Camp Rocked

If you’ve run into me on campus, you’ve probably overheard me say that I spent the summer in the mountains of Massachusetts as a camp counselor. This truly is my only personality trait right now.

I applied on a complete whim- I saw a Facebook post in January that they needed more counselors and seeking a change of pace and the desire to fulfill the camp counselor aesthetic that you see in the movies, I decided to apply. The hiring process and even prepping for camp was the most nerve-wracking thing I’ve gone through in a while.

This job was without a doubt the hardest thing I’ve ever done. It was also the most rewarding.

I spent two months with a bunch of nine-year-old girls; to add to that, I was a general counselor, so I would go to all their activities throughout the day with them. Besides the one hour during the day that was designated as my “off period,” I was with them every waking moment of every day.
================================
# TASKS AND EXERCISES:
1. Which superlatives does the camp counselor post use to describe the writer's experiences? List each one with what it describes.
2. Answer these questions about the camp counselor post:
(a) Where did the writer spend the summer?
(b) Where and when did the writer see that more counselors were needed?
(c) How old were the girls the writer spent two months with?
================================
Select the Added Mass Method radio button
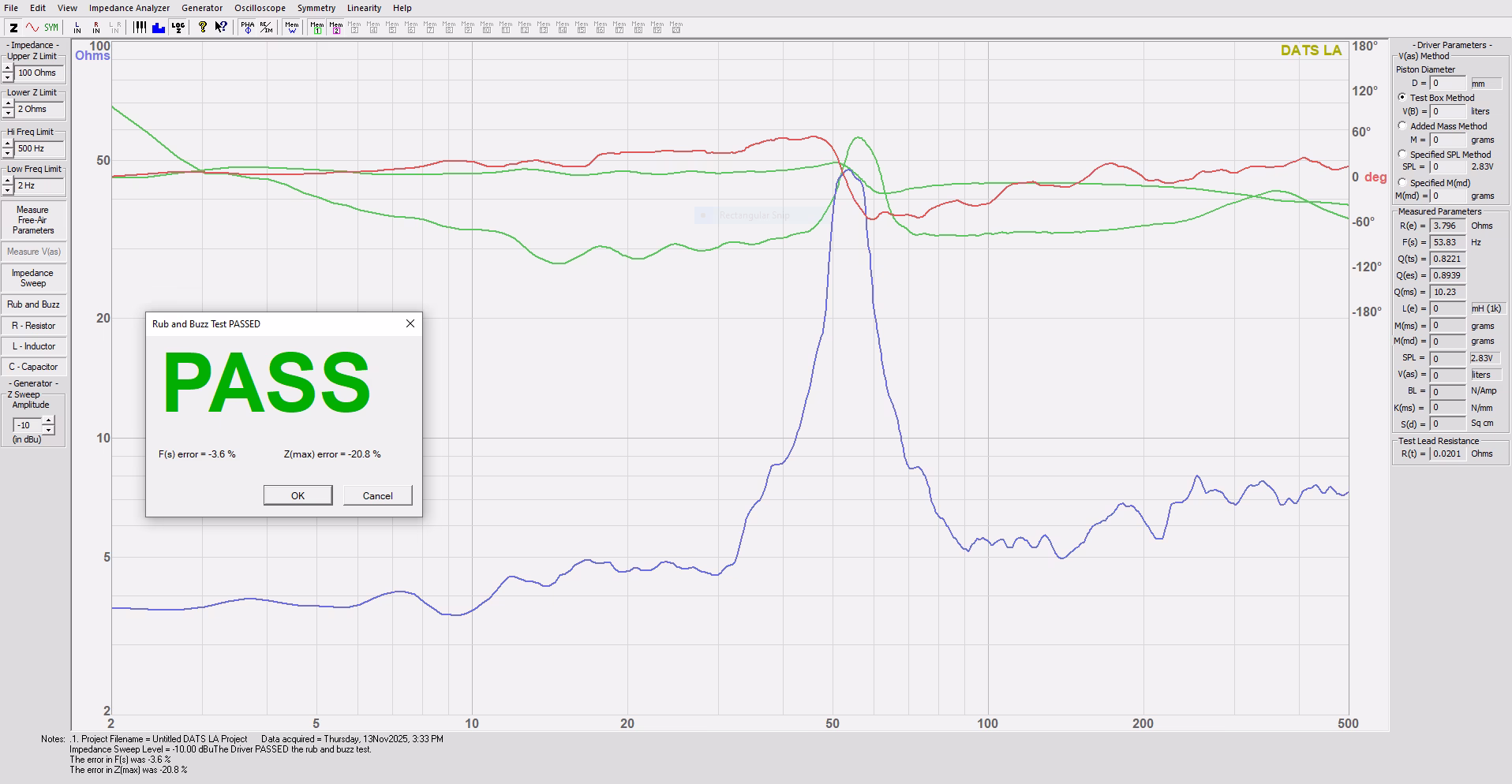[1402, 126]
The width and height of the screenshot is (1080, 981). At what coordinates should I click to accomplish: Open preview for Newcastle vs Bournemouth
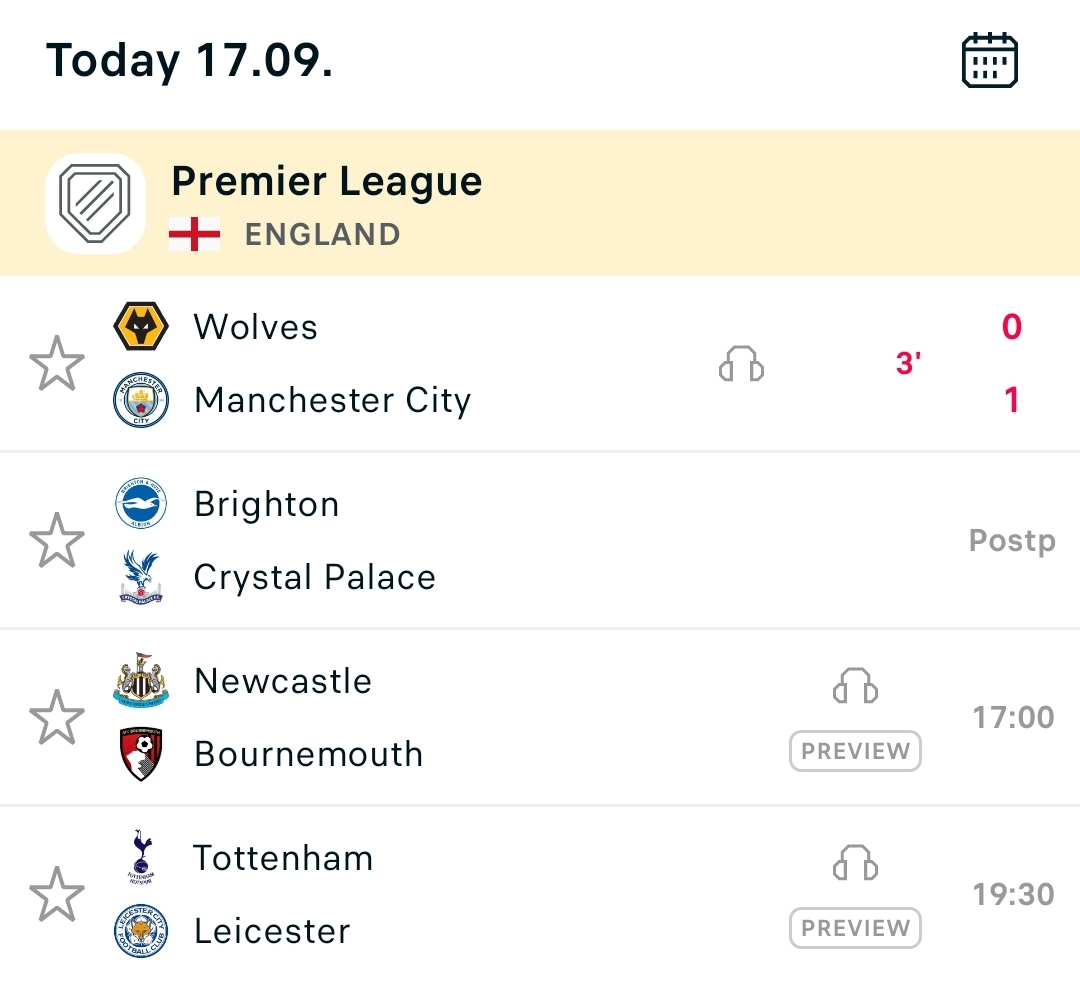[x=855, y=751]
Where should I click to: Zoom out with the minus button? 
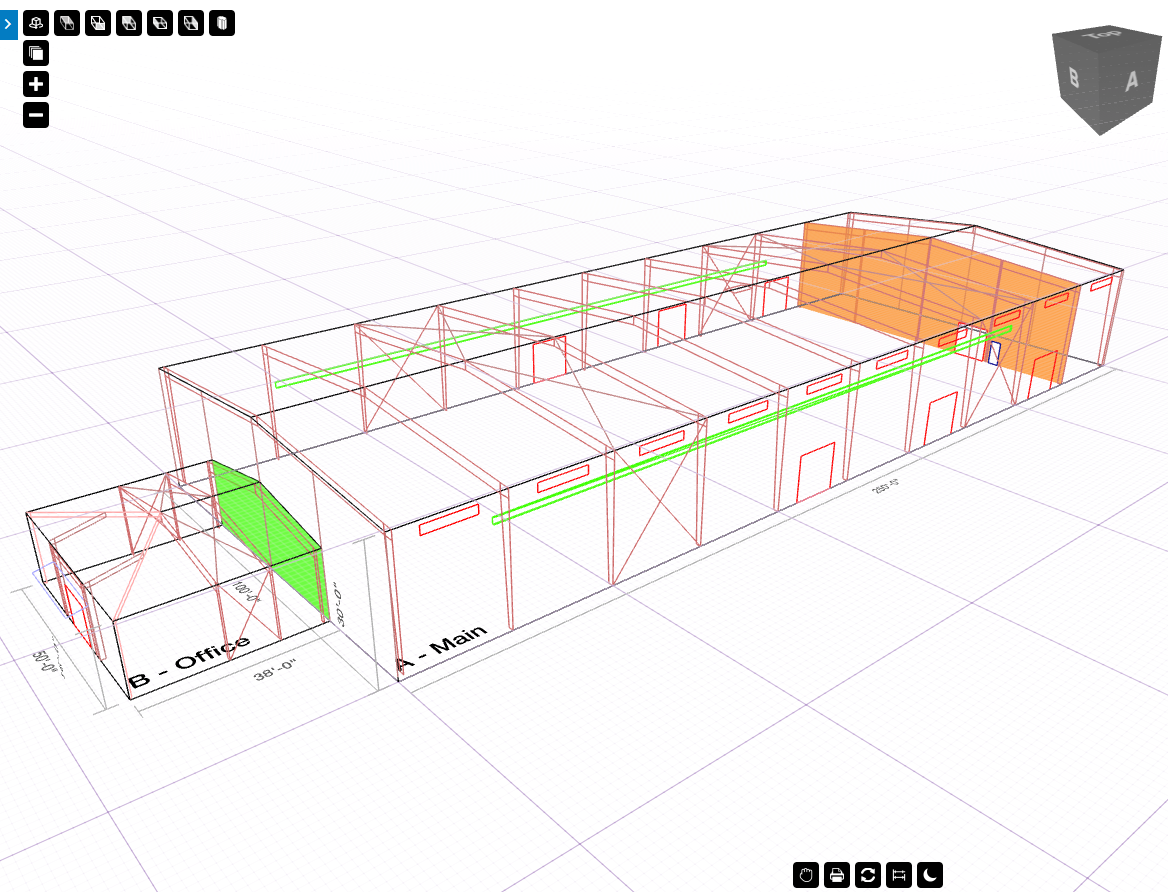point(36,116)
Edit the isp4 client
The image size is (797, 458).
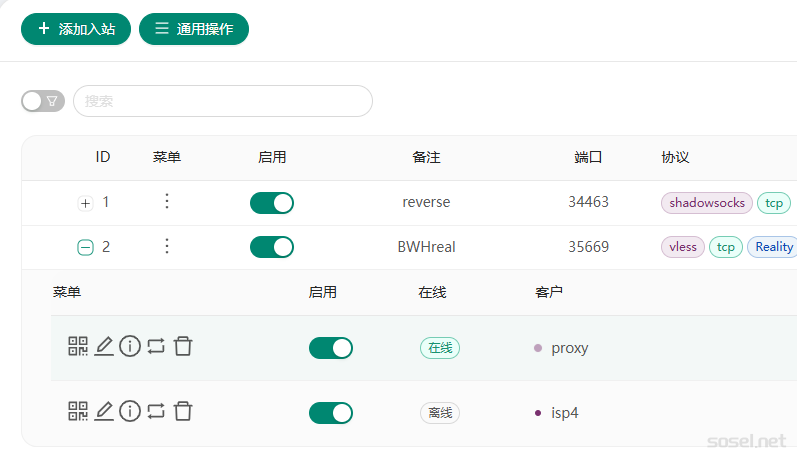[x=104, y=411]
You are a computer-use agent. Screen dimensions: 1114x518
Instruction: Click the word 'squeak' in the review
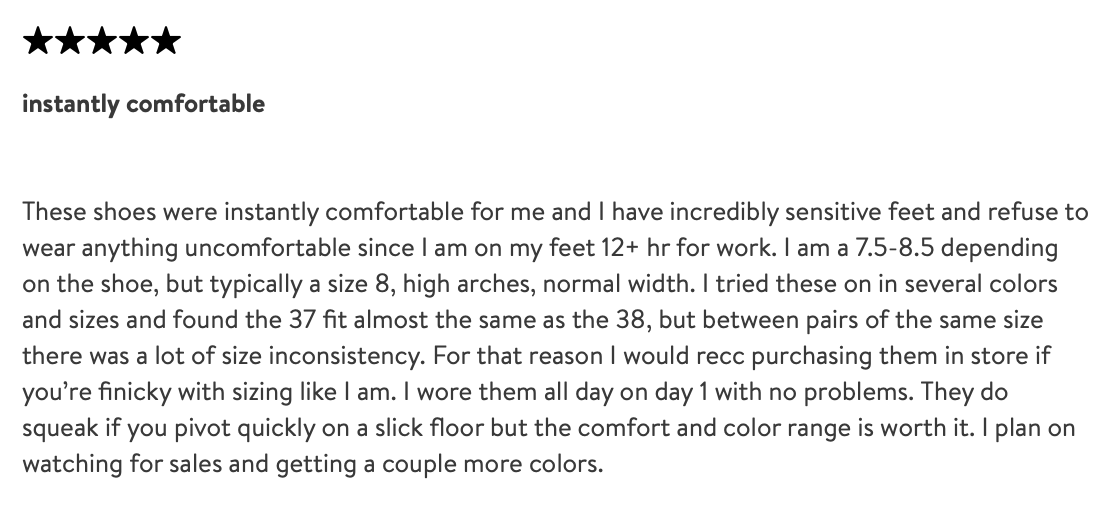pyautogui.click(x=58, y=427)
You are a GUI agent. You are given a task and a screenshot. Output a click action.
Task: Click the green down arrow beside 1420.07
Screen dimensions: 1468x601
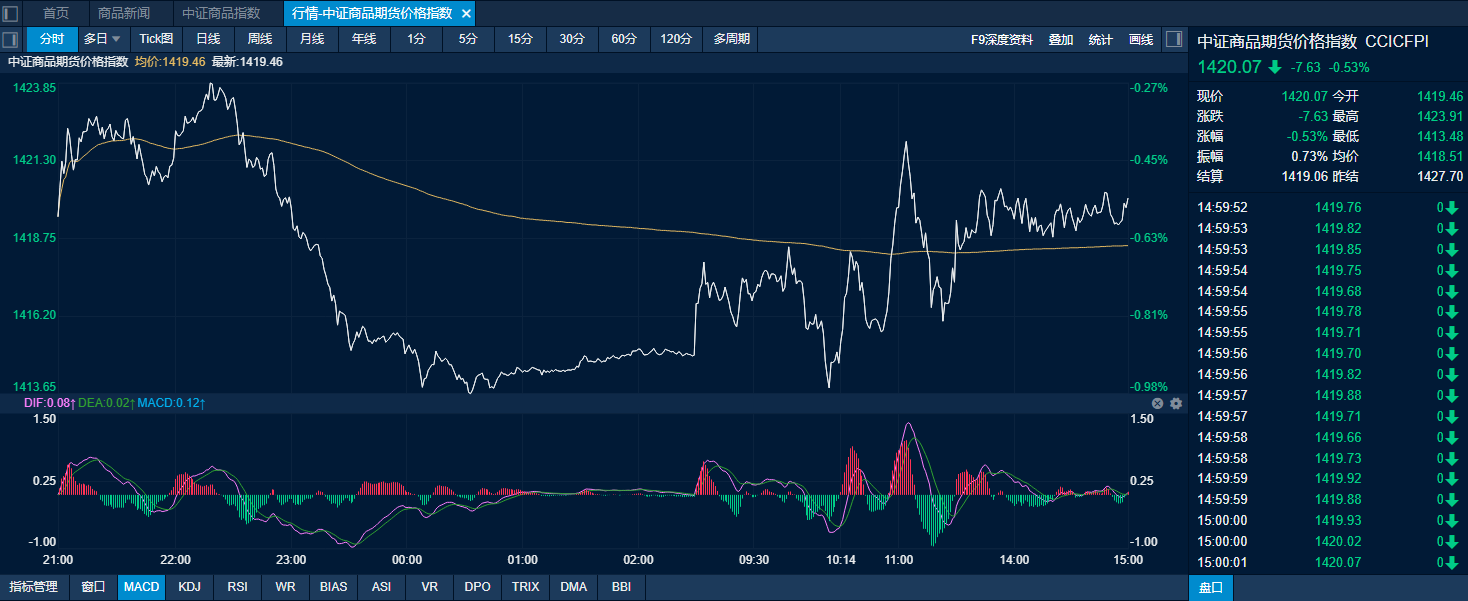pyautogui.click(x=1274, y=67)
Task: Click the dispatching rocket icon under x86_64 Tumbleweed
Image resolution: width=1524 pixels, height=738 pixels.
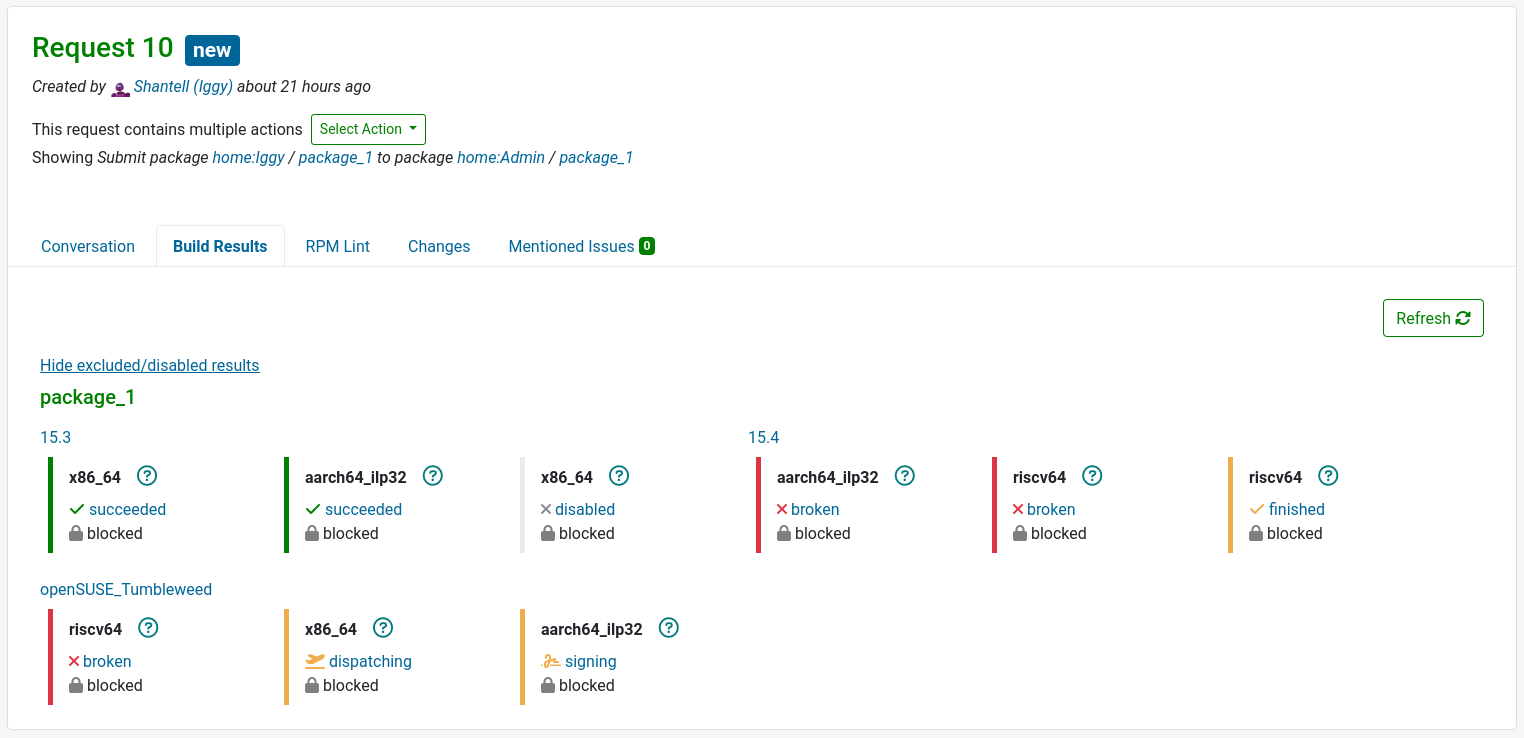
================================
# ANSWERS PER TASK:
1.
- Most nerve-wracking: the hiring process and prepping for camp
- Hardest: the camp counselor job
- Most rewarding: the camp counselor job

2.
(a) In the mountains of Massachusetts
(b) In a Facebook post in January
(c) Nine years old